Regazo que besaba y acariciaba a su Sabino, tampoco dejaba meter mano a su
Roque, con lo que ambos padres quedaron en segundo lugar con su amago amenazador y
acallados sus deseos de castigar a los muchachos por los gritos ensordecedores de sus
esposas.
— ¡Todo el pueblo sin dormir! ¡Buscando por aquí y por allí!
— ¡Esto no es vida la que nos dais! ¡Nos vais a matar con tantos disgustos!
—Pero, que hemos ido a por lo del rédito del abuelo —se justificaba Sabino, buen
conocedor del pensar de sus familiares. Y descamisándose—. ¡Miradlo!, aquí está...
— ¡Eso se dice! Y no que os vais por ahí, desaparecéis sin rastro... Y nosotros
movilizando al pueblo para buscaros, y toda la noche en vilo por aquí y por allí...
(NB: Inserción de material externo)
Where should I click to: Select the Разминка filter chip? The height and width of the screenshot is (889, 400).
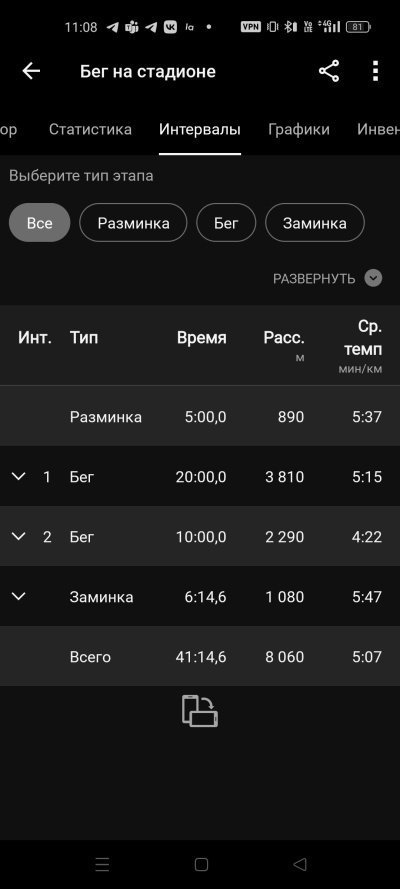click(x=133, y=223)
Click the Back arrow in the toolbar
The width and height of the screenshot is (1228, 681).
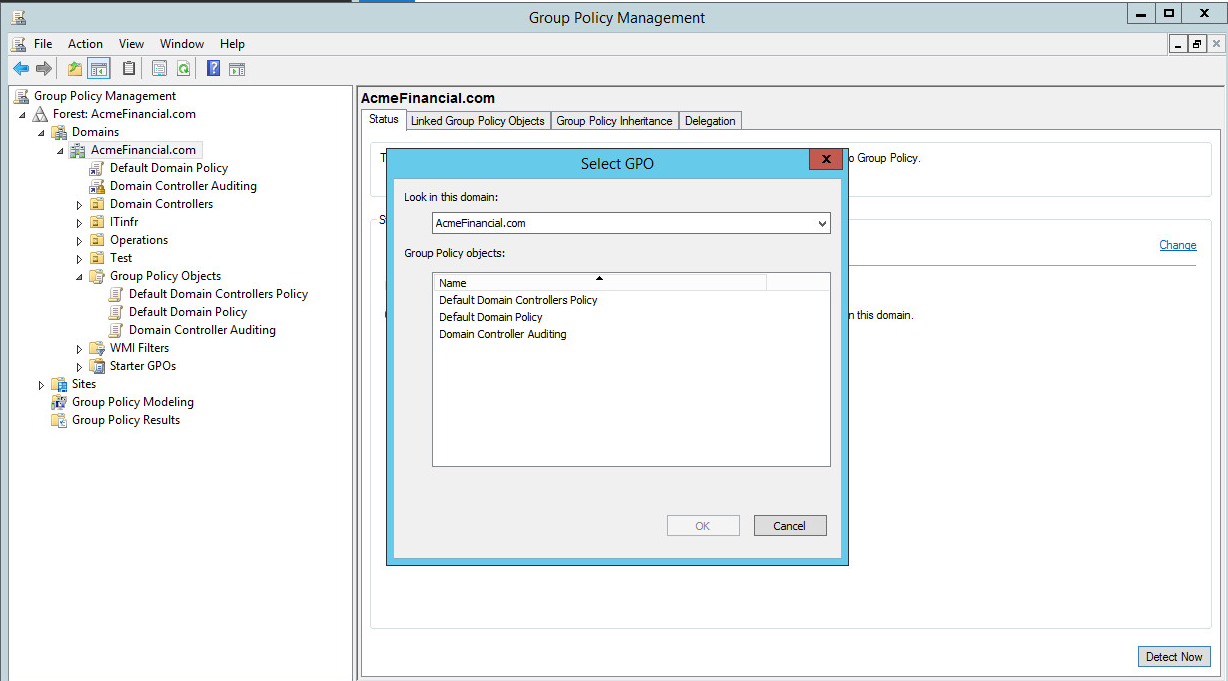coord(20,69)
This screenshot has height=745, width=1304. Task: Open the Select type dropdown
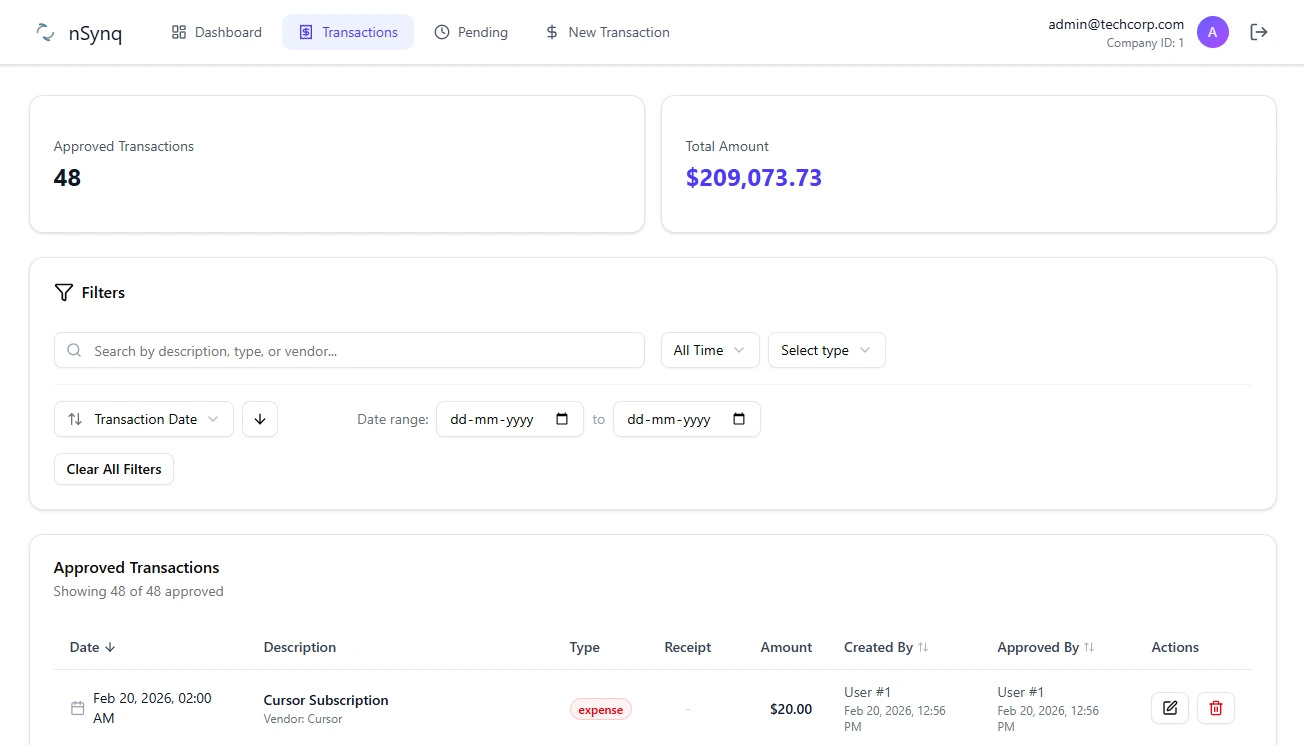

Cansáronse los padres de ser los segundones en el espectáculo de las madres y
olvidando el intento de infligir el castigo a sus vástagos, mohínos y malencarados,
iniciaron el camino de regreso.
Y entre que sí y que algo habrá que hacer con ellos, fueron dejando caer los
sucesos: En la espera y búsqueda, dieron en tropezar con la burra que acompañada por el
Mimbre aparecía de madrugada a la entrada del pueblo. “No hubo cristiano...” decían
ellos “que la sacara de la cuadra en cuanto se metió adentro...” “Que, a los burros, o los
matas o los dejas...” Y, valiéndose de la docilidad del Mimbre, decidió Roque seguir la
pista de los muchachos.
Sabino y Elicín se quedaron con su experiencia y su doctrina. Supieron explotar
con hidalguía la casualidad de los réditos. Y todos olvidaron el suceso.